Can I use non-isocratic solvent systems such as biphasic or reverse-phase with my Wyatt MALS detector? - WKB319048

ENVIRONMENT

• DAWN
• microDAWN
• microOptilab
• miniDAWN
• Optilab
• ultraDAWN
• Wyatt MALS detector
• ASTRA software
• UV detector
• dRI (differential Refractive Index) detector

ANSWER

Yes, you can use non-isocratic solvent systems like biphasic or reverse-phase with a Wyatt MALS detector. While SEC/GPC typically uses isocratic conditions, techniques like ion exchange and reverse-phase chromatography involve gradients that complicate MALS analysis. ASTRA software offers blank baseline correction to help isolate sample signals from solvent changes. UV detectors may be preferable over dRI in gradient conditions due to smaller signal shifts. Changing dn/dc values in reverse-phase can be managed by defining unique peak regions in ASTRA.

ADDITIONAL INFORMATION

Your Wyatt MALS detector is compatible with many different solvent types from a chemical standpoint. But traditional Size Exclusion Chromatography (SEC) or Gel Permeation Chromatography (GPC) are generally performed under isocratic conditions. The abbreviation SEC is generally used when referring to aqueous conditions, while GPC is typically associated with organic conditions.

Whereas SEC/GPC is almost always performed using isocratic solvent conditions, other chromatography separations such as ion exchange chromatography or reverse phase chromatography will typically utilize some sort of gradient elution conditions. Ion exchange chromatography will typically involve a salt gradient of some type, while reverse-phase uses an organic component gradient that changes the conditions from hydrophilic to hydrophobic. It is possible to use MALS under these conditions, but IEX or RP chromatography adds some challenges to MALS analysis. For example, a salt gradient for IEX will cause a very large change in the refractive index signal due to solvent composition changes alone. Trying to isolate a dRI peak from the sample when the dRI signal is changing dramatically by itself due to salt changes can be challenging. ASTRA has a blank baseline correction method that can be used to help find the dRI signal from the sample by subtracting the dRI change from the solvent gradient. You might also use an alternative concentration detector such as a UV detector if your sample absorbs UV light; UV signal changes from a salt gradient are typically smaller than what the dRI signal experiences.
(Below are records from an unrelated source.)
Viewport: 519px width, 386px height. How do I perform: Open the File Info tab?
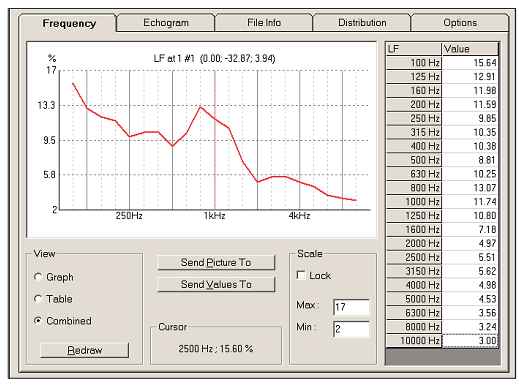264,23
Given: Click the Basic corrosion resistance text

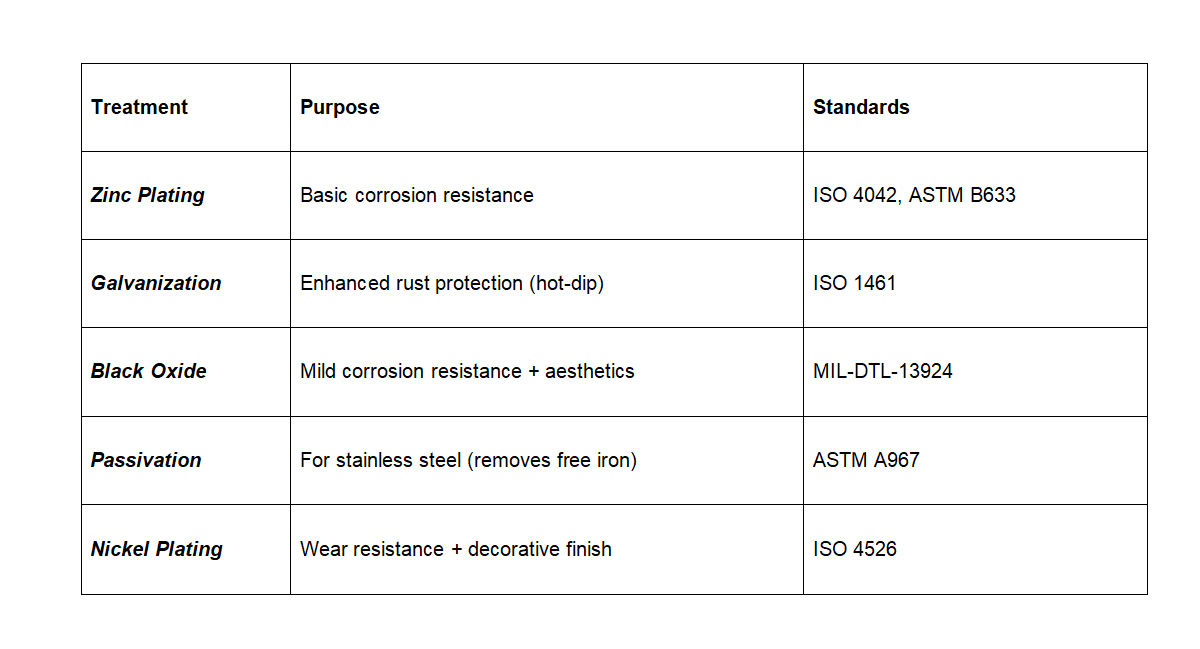Looking at the screenshot, I should point(417,195).
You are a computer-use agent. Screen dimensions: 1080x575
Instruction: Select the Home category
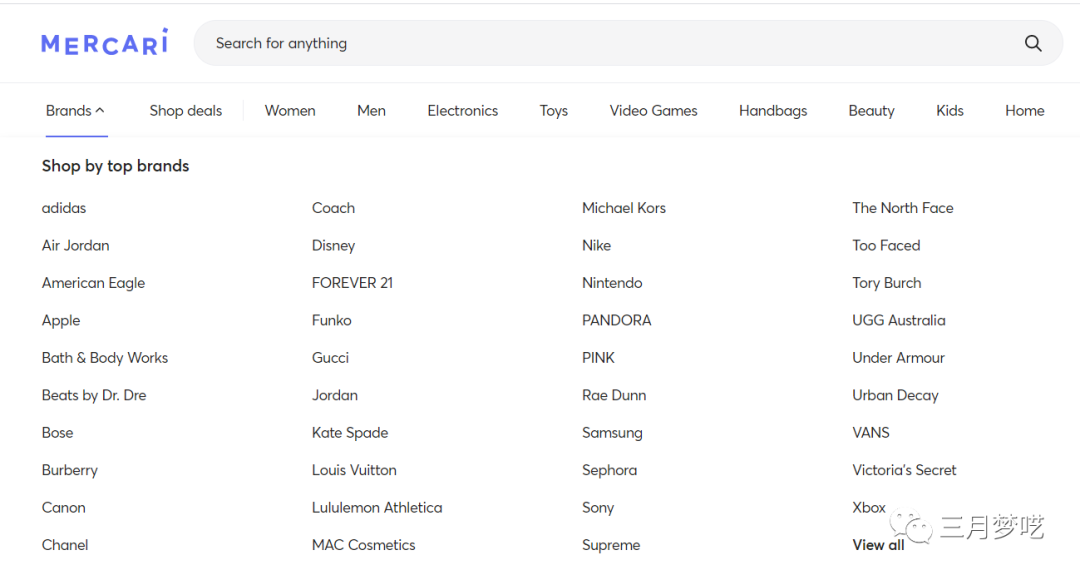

With reverse-phase, the changing solvent conditions also impact the dn/dc value of the sample as you go from mainly aqueous conditions to organic conditions. The dn/dc of any molecule is very solvent-dependent; for example, the dn/dc of a peptide in water is around 0.185 mL/g at 658 nm, but it drops by 10% or more as you increase the concentration of acetonitrile in water, often used with RPC of peptides. The changing dn/dc value can make it challenging to use MALS to analyze Mw in this example. But because ASTRA calculates Mw on a point-by-point basis, you can use a different dn/dc for different sections of a RPC chromatogram by defining different unique peak regions.

In all of these examples, the hardware being used (that is, your MALS and concentration detectors) should be able to handle the solvent conditions of applications using solvent gradients. It comes down to paying special attention to how the data is analyzed to give you dependable results for your applications.